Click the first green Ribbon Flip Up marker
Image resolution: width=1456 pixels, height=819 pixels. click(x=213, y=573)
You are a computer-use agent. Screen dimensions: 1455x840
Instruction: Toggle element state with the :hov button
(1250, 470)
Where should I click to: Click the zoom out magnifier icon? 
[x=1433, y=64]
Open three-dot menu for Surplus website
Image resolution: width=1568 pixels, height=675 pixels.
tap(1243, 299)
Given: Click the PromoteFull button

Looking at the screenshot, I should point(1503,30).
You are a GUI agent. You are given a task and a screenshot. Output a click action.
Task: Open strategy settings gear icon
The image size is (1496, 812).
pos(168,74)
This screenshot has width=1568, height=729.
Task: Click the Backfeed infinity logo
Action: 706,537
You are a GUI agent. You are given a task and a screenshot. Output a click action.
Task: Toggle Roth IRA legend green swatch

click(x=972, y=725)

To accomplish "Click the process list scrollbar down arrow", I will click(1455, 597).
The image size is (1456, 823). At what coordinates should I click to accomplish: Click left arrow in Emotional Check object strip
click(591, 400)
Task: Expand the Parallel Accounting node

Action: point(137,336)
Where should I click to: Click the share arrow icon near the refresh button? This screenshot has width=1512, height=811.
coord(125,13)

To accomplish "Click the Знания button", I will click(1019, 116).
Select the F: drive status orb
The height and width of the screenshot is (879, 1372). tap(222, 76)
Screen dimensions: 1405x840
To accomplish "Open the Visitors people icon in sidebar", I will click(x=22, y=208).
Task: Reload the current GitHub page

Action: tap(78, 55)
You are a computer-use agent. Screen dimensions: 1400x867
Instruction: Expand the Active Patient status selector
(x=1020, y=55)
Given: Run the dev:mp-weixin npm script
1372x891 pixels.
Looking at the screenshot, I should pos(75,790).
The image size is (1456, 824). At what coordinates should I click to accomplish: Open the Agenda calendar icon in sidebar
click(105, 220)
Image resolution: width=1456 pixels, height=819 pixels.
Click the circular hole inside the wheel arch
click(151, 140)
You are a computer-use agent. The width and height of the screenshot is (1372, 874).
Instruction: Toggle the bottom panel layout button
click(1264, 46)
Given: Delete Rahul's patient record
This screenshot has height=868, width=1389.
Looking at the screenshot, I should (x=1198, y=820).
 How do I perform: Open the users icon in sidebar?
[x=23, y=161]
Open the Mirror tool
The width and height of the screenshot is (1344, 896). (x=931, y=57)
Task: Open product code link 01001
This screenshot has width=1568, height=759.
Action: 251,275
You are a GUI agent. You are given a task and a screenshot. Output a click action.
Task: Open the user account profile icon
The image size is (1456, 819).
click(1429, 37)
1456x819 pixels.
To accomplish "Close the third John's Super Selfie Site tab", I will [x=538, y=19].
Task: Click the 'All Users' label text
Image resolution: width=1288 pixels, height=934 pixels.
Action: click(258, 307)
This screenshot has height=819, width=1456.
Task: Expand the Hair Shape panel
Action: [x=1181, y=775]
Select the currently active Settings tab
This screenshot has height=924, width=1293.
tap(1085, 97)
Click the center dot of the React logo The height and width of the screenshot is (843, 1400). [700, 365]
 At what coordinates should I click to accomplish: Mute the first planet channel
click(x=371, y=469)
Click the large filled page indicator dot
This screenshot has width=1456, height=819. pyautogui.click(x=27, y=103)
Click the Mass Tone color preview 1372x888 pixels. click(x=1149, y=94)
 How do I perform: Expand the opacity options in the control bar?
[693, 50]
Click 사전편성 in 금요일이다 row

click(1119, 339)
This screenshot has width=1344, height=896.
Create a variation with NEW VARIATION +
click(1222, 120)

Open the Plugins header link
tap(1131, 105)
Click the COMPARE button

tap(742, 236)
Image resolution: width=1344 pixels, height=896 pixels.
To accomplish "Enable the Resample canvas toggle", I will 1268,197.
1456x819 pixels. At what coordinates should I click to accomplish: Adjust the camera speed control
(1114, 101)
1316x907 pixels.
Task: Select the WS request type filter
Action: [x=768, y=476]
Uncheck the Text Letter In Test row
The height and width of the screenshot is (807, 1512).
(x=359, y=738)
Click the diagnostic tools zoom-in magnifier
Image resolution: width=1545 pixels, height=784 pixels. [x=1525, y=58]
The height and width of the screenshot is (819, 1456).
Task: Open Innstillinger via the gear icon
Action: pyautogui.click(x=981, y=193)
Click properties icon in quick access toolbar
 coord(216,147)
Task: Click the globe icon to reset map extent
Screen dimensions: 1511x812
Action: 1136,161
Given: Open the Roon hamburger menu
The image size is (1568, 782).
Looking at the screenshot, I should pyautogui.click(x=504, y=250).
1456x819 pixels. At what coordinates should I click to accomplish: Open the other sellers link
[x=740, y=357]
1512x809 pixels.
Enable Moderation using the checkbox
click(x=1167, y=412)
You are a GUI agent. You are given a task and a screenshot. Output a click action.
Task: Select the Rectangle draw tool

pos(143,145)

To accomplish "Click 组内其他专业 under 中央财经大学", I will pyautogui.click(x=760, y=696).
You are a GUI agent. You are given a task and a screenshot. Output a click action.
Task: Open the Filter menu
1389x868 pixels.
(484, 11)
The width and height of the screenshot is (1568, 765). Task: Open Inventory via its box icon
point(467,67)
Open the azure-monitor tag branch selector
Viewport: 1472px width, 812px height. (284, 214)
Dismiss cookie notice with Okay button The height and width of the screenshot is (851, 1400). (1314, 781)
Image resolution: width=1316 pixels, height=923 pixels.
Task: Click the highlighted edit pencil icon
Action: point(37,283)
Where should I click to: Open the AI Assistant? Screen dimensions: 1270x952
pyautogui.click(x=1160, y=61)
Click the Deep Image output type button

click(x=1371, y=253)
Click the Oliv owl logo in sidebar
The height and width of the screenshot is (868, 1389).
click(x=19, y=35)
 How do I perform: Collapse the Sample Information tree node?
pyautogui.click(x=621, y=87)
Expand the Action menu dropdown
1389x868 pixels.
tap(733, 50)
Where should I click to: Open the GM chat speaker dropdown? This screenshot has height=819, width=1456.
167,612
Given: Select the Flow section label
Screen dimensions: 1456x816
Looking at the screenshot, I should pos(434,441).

○ ○ ○ ○ ○

Could you set down, exactly as written, the lines above between the one holding "Task: Click the globe" and the one holding "1512x809 pixels.", inclusive, and nothing more?

Response to the exercise:
Task: Click the globe icon to reset map extent
Screen dimensions: 1511x812
Action: 1136,161
Given: Open the Roon hamburger menu
The image size is (1568, 782).
Looking at the screenshot, I should pyautogui.click(x=504, y=250).
1456x819 pixels. At what coordinates should I click to accomplish: Open the other sellers link
[x=740, y=357]
1512x809 pixels.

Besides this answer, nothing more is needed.